There are other issues. Often when corrupt money flows out of a country it comes back as foreign direct investment. Looking in detail at the investment that took place in Russia, Nigeria or other countries, this money often went out first in dubious circumstances before coming back under a different cloak. The international development bodies are unable to say what is clean foreign direct investment and what is recycled corrupt money.

What does the west do? The International Monetary Fund and the World Bank lay down how poor countries must reschedule their debt repayments and accept conditions because the institutions regard the debts, loans and borrowings of the dictators who robbed their own people as debts that must be serviced by those who came after them. This is immoral but a topic on which people stay extraordinarily quiet. In this regard it speaks for itself given the different developing countries that were allegedly modelled on western development. I have said enough about Nigeria, but Indonesia would be similar, where the Suharto family ended up in 1992 with 16.6% of the entire market economy. There is a question political personages here, throughout the European Union and internationally must ask themselves, namely, are we helpless in the face of all of this and are our actions in any way adequate? Do we really want to change all of this? One should start with what we could examine, namely, the contaminated debt or the debt that should never be paid by citizens, who will be paying it at the cost of investment in health, education, clean water and so on, as is happening in many African countries. They are being required to continue to pay the debts ratcheted up by these people I have mentioned.

It is calculated that in Russia, in 1988-89, the cost of what was looted out of the country was around €20 billion, and that it settled at about €20 billion a year for the following five years. In defining the consequences and the participants in such exploits, we need to realise that anyone who touches this money, whether to facilitate banking institutions or as regards borrowings and investment - the people who provide the professional shelters for its recycling - has to be hit.

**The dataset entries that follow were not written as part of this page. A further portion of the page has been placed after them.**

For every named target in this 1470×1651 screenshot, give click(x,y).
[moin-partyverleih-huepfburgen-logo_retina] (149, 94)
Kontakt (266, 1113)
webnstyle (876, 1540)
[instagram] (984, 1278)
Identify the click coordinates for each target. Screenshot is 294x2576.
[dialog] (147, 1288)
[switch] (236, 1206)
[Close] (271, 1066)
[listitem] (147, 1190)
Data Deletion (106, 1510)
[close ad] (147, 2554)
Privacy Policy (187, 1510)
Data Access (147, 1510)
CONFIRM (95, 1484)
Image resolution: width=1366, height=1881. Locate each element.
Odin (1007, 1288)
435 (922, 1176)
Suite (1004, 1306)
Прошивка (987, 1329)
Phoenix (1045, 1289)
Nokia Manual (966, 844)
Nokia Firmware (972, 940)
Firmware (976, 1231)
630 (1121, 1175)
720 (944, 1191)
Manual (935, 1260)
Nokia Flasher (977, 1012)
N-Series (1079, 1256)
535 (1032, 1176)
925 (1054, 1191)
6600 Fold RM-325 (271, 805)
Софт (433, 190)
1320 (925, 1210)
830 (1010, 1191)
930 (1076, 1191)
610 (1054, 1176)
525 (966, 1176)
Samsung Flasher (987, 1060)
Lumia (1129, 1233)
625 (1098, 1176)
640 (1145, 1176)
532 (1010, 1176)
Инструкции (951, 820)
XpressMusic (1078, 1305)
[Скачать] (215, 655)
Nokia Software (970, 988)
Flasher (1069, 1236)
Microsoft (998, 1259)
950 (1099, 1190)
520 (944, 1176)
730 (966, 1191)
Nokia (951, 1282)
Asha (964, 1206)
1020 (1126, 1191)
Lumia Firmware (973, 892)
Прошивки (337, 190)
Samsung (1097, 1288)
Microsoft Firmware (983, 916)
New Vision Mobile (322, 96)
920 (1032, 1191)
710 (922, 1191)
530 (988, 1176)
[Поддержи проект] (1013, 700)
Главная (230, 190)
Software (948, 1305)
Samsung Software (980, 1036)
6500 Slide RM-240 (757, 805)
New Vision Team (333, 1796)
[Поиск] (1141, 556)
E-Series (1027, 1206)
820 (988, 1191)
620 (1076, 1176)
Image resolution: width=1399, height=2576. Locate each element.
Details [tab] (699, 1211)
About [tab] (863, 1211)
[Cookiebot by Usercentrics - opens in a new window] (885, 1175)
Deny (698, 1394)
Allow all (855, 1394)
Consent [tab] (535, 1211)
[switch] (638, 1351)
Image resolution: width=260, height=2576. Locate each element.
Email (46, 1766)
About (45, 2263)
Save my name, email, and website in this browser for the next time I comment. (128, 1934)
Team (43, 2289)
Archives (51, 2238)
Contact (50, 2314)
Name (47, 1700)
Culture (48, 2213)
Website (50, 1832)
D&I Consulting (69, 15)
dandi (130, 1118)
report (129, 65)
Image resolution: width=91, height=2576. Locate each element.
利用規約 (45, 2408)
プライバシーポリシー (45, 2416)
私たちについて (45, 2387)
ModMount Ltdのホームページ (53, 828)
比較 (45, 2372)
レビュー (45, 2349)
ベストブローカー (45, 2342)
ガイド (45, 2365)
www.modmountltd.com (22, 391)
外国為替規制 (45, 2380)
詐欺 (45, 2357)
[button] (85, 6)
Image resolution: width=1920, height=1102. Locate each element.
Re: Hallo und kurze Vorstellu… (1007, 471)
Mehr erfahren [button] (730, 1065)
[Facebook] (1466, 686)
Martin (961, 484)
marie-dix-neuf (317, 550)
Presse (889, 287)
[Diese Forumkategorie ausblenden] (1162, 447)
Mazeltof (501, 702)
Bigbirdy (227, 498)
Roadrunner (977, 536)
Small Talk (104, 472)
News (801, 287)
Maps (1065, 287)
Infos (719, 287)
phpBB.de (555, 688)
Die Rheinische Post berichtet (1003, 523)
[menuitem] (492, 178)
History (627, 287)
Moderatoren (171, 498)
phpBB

I want to be very positive about this legislation. It could be a small step towards reputational recovery. This is what we should do now. We should just move on and try to establish a reputation for Ireland as being strongly in favour of an accountable system. People should not just rely on my description of all of this. I have not said anything that Joseph Stiglitz has not said about the country I described, in relation to Nigeria. I am trying to be very fair.

Switzerland is very slow to open up its system to any type of scrutiny. It should be put under relentless pressure, particularly by the European Union. As a person who often criticises some aspects of the foreign policy of the United States, I believe there have been prosecutions there. There is the 1970 Racketeer Influenced and Corrupt Organisations Act and the Treasury Department amended legislation under the Money Laundering Control Act 1986. There is the Money Laundering Prosecutions Improvements Act 1988 and then there is the deep form financial task force set up in 1989.

It would be a better world, in terms of the 8% of GDP that has been lost by the continent of Africa and the real investment needed to create jobs and employment on the planet generally, if there was an international effort aimed at identifying hot money and dirty money and their consequences, through, for example, the Tobin tax, as suggested such a long time ago. It is also very urgent that we examine what is genuine debt and what is contaminated debt as regards the national financial institutions.

I pay tribute to the Minister for introducing this legislation, but I strongly urge him to drive the thinking that must be at its core onto the Department of Finance. That Department, in turn, should present that thinking to the board of the IMF and to the World Bank, which are disgracefully silent on this issue.